A.A. Milne was a humourist, and played in a cricket team with HG Wells, which on and off also included J. M. Barrie, Kipling, Conan Doyle, P. G. Wodehouse, and G. K. Chesterton, who, no doubt gave him much to write about. But he was also a pacifist before WWI, up until 1915, when he was also drafted as a signals officer, and the American edition of his autobiography was actually called What Luck, which seems to express his feeling about surviving the war. Cottrell-Boyce comes to the conclusion that “Milne’s gift to write amusingly about the most trivial things is far from trivial. It’s a kind of blessing.” That certainly inspired an American author, Benjamin Hoff, to write a small book in commemoration of Milne, entitled “The Tao of Pooh”, in which he found similarities between the wisdom of Pooh and Taoism.

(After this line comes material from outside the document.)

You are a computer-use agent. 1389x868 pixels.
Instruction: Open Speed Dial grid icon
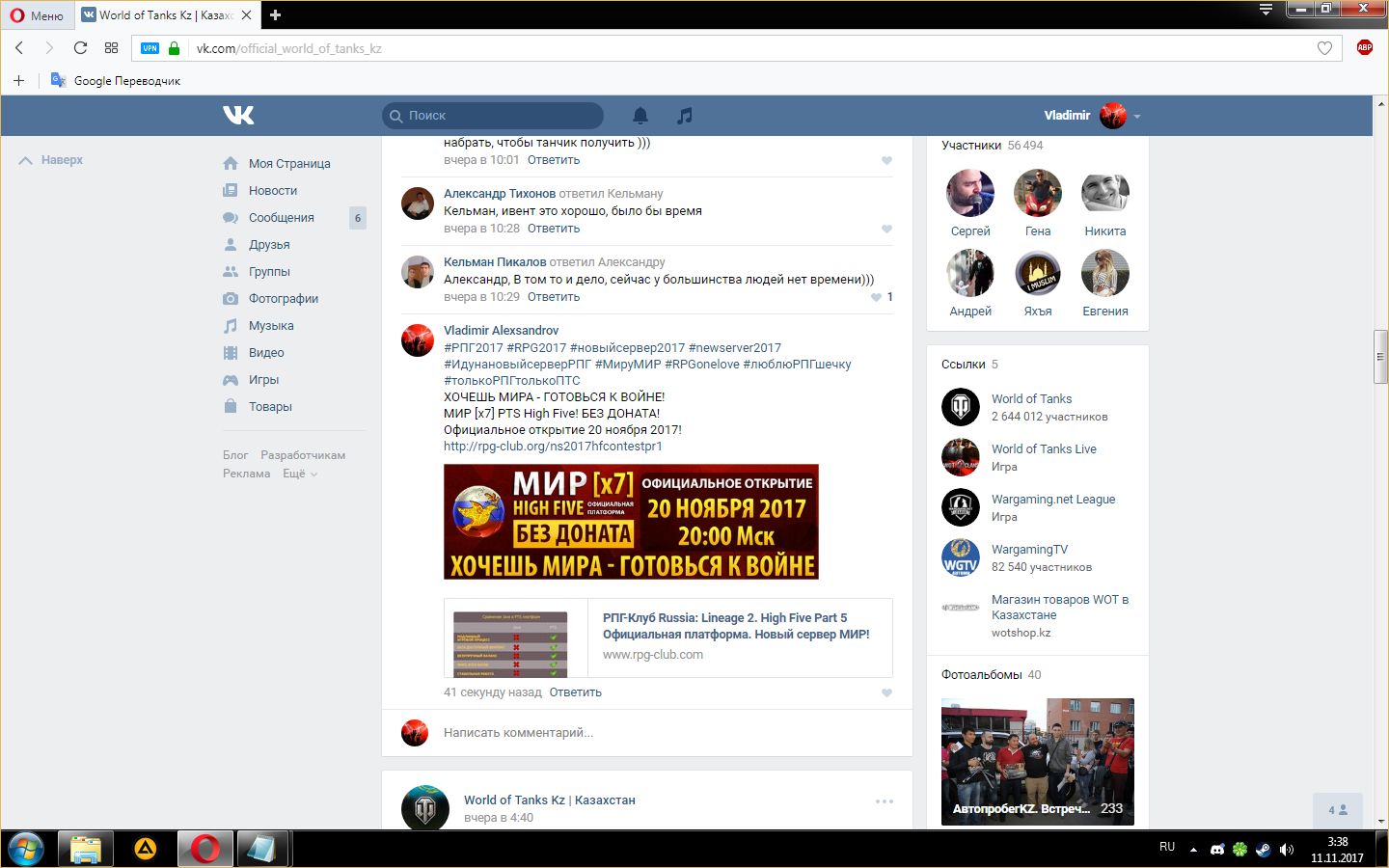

The book “Happy Half-Hours” is an interesting collection of essays, covering literary, married, home, public, meditative, and peaceful life. Some of them very thoughtful and critical, but mostly of a very witty mind considering things that we seem to take for granted, but which have an important lesson to teach. At the same time, his humour and self-criticism prevent one from thinking that he is being moralistic. The list of books he found muddled after taking up residence in a new house is even a source of bemusement, considering how some books found themselves to be neighbours with their opposites. For example, poems from Ella Wheeler Wilcox, who wrote such as this:
I am the refuge of all the oppressed,
I am the boast of the free,
I am the harbor where ships may rest
Safely ‘twixt sea and sea.
I hold up a torch to a darkened world,
I lighten the path with its ray.
Let my hand keep steady
And let me be ready
For whatever comes my way–
Let me be ready.
These were found next to “Anarchy or Order”, by the “Duty and discipline movement” in London, which was sent to him hoping that he would become a member of that movement. “What I Found Out, by an English Governess, shares a corner with The Recreations of a Country Parson; they are followed by Villette and Baedeker’s Switzerland.” He was also a biting critic of writing in which he had the impression that the author couldn’t be bothered, especially when writing for children, which he relished.
“‘Being the easiest way in which to write.’ That is the secret of nine-tenths of the Christmas Books – now so many that they demand a supplement to themselves. Inasmuch as the average father stops being a solicitor or a stockbroker (jobs at which he is an expert) in order to become, for the amusement of his child, an extremely indifferent actor, novelist or draughtsman, so is it assumed that, even in the more formal making of a book, this amateurishness, this sense of relaxation, is not only ‘good enough’ for a child, but is, in a way, a kind of guarantee that one really is amusing the kid, rather than exhibiting oneself priggishly, in one’s own special line, as an expert. For, seeing the author so much at his ease, nobody can fail to realize that he is writing ‘for the young’, and not, the selfish cad, for himself.”
The rights for Winnie the Pooh were eventually given to Walt Disney corporation, which made films, cartoons and merchandise on the character, but I felt that, as amusing as it may have been to some, Milne wouldn’t have liked it. The point of Pooh the bear was his naïve thoughtfulness, expressed in statements like this: “It is more fun to talk with someone who doesn’t use long, difficult words but rather short, easy words like “What about lunch?”, or “How do you spell ‘love’?” asked Piglet “You don’t spell it…you feel it.” said Pooh”
What else is there to say? I found the soul searching that goes on throughout Milne’s work is as discrete as Poohs’ outbursts of common sense, which are least common. It is refreshing to read someone who manages to mix such introspection with humour and wit.